BoomCases: self-powered amps built into old suitcases

Mr Simo's BoomCases are self-powered amplification systems built into vintage suitcases and briefcases. They run for seven hours on a single charge, and come with a built-in charging plug. Cost is $275 and up, which is steep, but here's a way to be stylish and audiophilic in one go, and they're hand-made by a skilled craftsman besides.

The BoomCase by Mr. Simo (via MeFi)


  1. So pretty! If you consider the real price of it, it’s a steal at $275. You can get a shitty looking foreign made one for cheap, but it won’t look as good with a fedora.

    1. That model 12 has a stiff casing with struts engineered for minimum resonance. These are made of old suitcases most of which were made out of lacquered cardboard or plywood.

      High end audio this is not, but I bet that they will still sound better than anything made by Bose.

      1. My old suitcases are made of steel, carefully selected spruce and hardwoods, and alligator hide.

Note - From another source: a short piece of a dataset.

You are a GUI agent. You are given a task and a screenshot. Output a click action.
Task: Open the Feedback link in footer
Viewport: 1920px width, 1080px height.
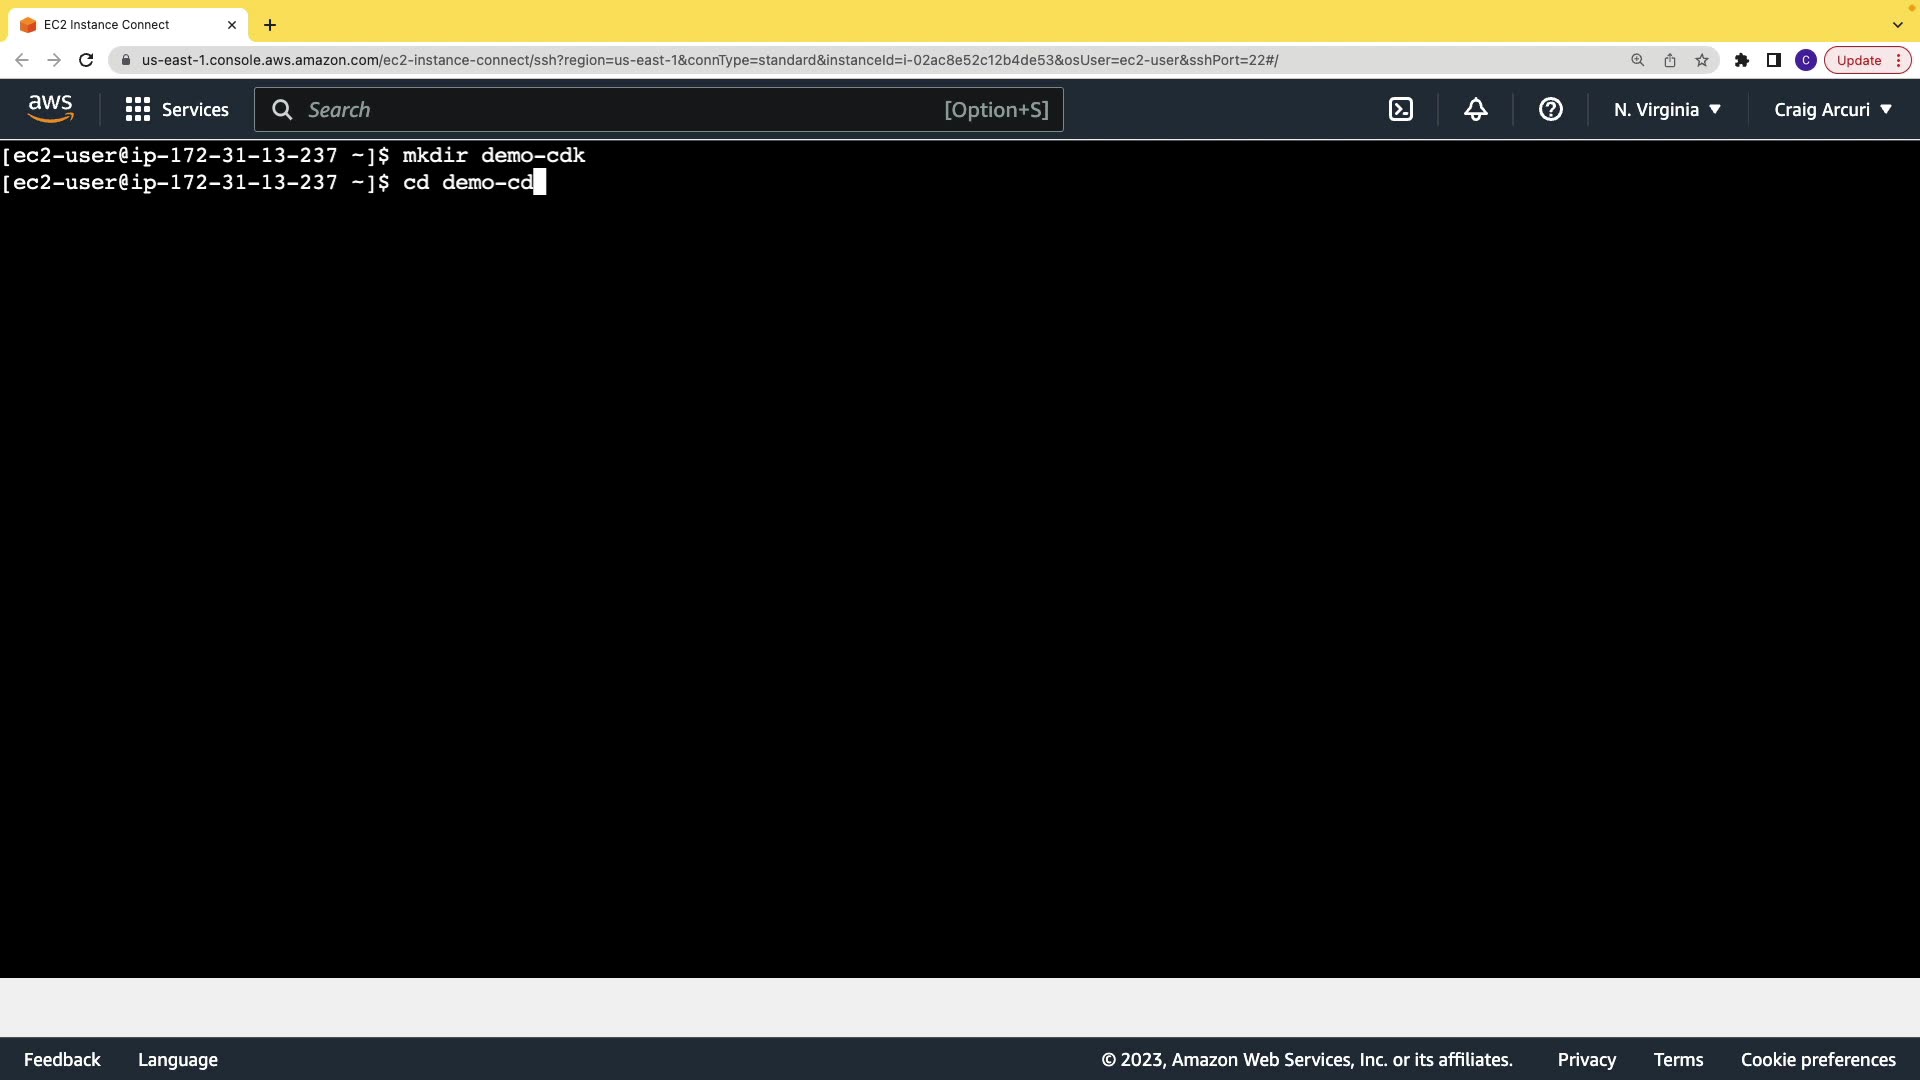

Cheap suitcases do not have alligator hide, they have cowhide or pigskin instead.

        “Lacquered cardboard and plywood” suitcases are not the norm for old suitcases, they are the norm for cheap piece of crap suitcases in all times and all places.

    2. I have a Cambridge Model 12. It was a bit of a fetish buy, and I’m not ashamed of that. The model 12 kicks ass. It’s not super powerful, but it will play plenty loud enough for a pretty big party. But the best thing about the model 12 is that it sounds very, very good. And for less than 10% more than the price of the BoomCase, you get stereo.

      On the other hand, you have to set up the model 12 — take the satellite speakers and amp out of the case, and hook it all up. It’s not grab and blast.

      If your goal is to walk through your neighborhood, blasting the neighbors out, then maybe the BoomCase is for you. If you are wanting portable hifi stereo playback, then I’m with Classic01: you really want a model 12.

  2. i have, as an artist, built 6 or 7 suitcases with speakers / car amps in them, for my mobile audio project.
    (see here for a picture ->

    they can run (on a small accu, for 12 – 24 hours

    the ones in the picture run on a car battery because i used a 1000watts amp and an old laptop / soundcard setup

    it’s fairly easy to build them, just use passive crossovers and a used car amp. speakers and suitcases from a thriftstore,
    accu’s you can get for almost nothing, say 10 dollars at a car parts shop. (or from a backup power of an elevator – that’s how i got most of mine :) )

  3. Makers: If you want to make your own you search online for “audio amplifier boards”. There are little 4 watt wonders all the way up to 400watt monsters that you can buy for actually pretty reasonable prices. I saw the 400 watt monsters or more reasonable ones for $55ish online at parts-express.

    There are many places to source them and speakers as well online and some of these amplifier boards work pretty well on battery power.

    The real limiting factor is your time. If you want to get snazzy about it you can put in some leds and even do some custom fiberglass molding or custom speaker grills..

  4. Can we have full license to beat up anyone who checks through an airport and fires one of these up??

    I’m sick to death of others pushing their poor choice of music on the rest of us…

  5. It looks cool, but making a speaker enclosure that accurately reproduces the audio spectrum is more difficult than it looks. You can’t just throw speakers in a box and expect it to have a good acoustic response.

  6. I’m sure this thing rattles and hums like crazy when it’s booming. This is for noise freaks, not audiophiles.

  7. Man, I’m kind of annoyed because I just bought a suitcase to do this to as well, for a costume I’ve created. At least mine is designed specifically for noise freakiness.

  8. I don’t know how much space is left inside, but these would be rad for a portable version of your standard circuit-in-a-suitcase noise set up.